Square One is taking on the fundamental issues: poverty and racial inequality, violence and safety, criminalization and punishment. We're challenging traditional responses to crime, and looking in new places for more effective responses, by asking a new question: if we start over from “square one,” how would justice policy be different?
If we want to change the trajectory of justice policy, we need new ideas, and ways to test and talk about them to change the national conversation. The Square One Project aims to incubate new thinking on our response to crime, promote more effective strategies, and contribute to a new narrative of justice in America.
Square One Initiatives
The Executive Session on the Future of Justice Policy, in collaboration with the MacArthur Foundation’s Safety and Justice Challenge, brings together more than two dozen leaders from advocacy, social services, academia, criminal justice, and communities heavily affected by the justice system to generate and cultivate new ideas. The group meets in an off-the-record setting twice a year to examine research, consider new concepts, and refine proposals from group members. The Session will publish a series of papers that we hope will catalyze thinking and policy reform. By bringing together diverse perspectives, the Executive Session tests and pushes its participants to challenge their own thinking and consider new options.
The Roundtable on the Future of Justice Policy, with the support of the Laura and John Arnold Foundation, is a series of public, live-streamed forums that bring together a cross-section of leaders, community members, academics, and other experts to consider discussion papers authored by leading researchers. They are designed to spark transformational thinking about what we can expect for our communities and our justice system. Building on research, innovative reform efforts, and real-world expertise in communities, the Roundtables will showcase work from the very local to the global, creating a public record for learning and sharing information about what a new “square one” might look like.
The third methodology of the Square One project adds an unprecedented level of information-gathering and information-sharing to the other components: the Square One Project will utilize direct community engagement, a comprehensive outreach and communication strategy, and ongoing public opinion and political analysis to inform and support the substance and impact of Square One’s work.

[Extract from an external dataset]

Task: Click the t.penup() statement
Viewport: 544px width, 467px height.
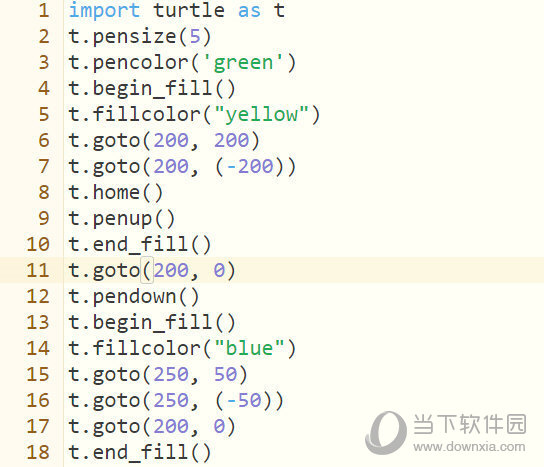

A multi-faceted criminal justice reform movement is now unfolding across the country. Communities all around the country are beginning to address skyrocketing incarceration and developing new ways to respond to the problems of violence and poverty that wind up in our courts and jails. As criminal justice reform gains momentum, it’s time to fundamentally rethink the nation’s approach to crime. We have an opportunity to imagine a basic transformation of justice - to develop a new framework that relies less on harsh punishment, more on community strength, and reduces the explosive interactions of violence, poverty, and racial inequality. Seizing this moment requires a forthright exploration of the realities of crime in America as well as an honest examination of the conventional policy responses to violence.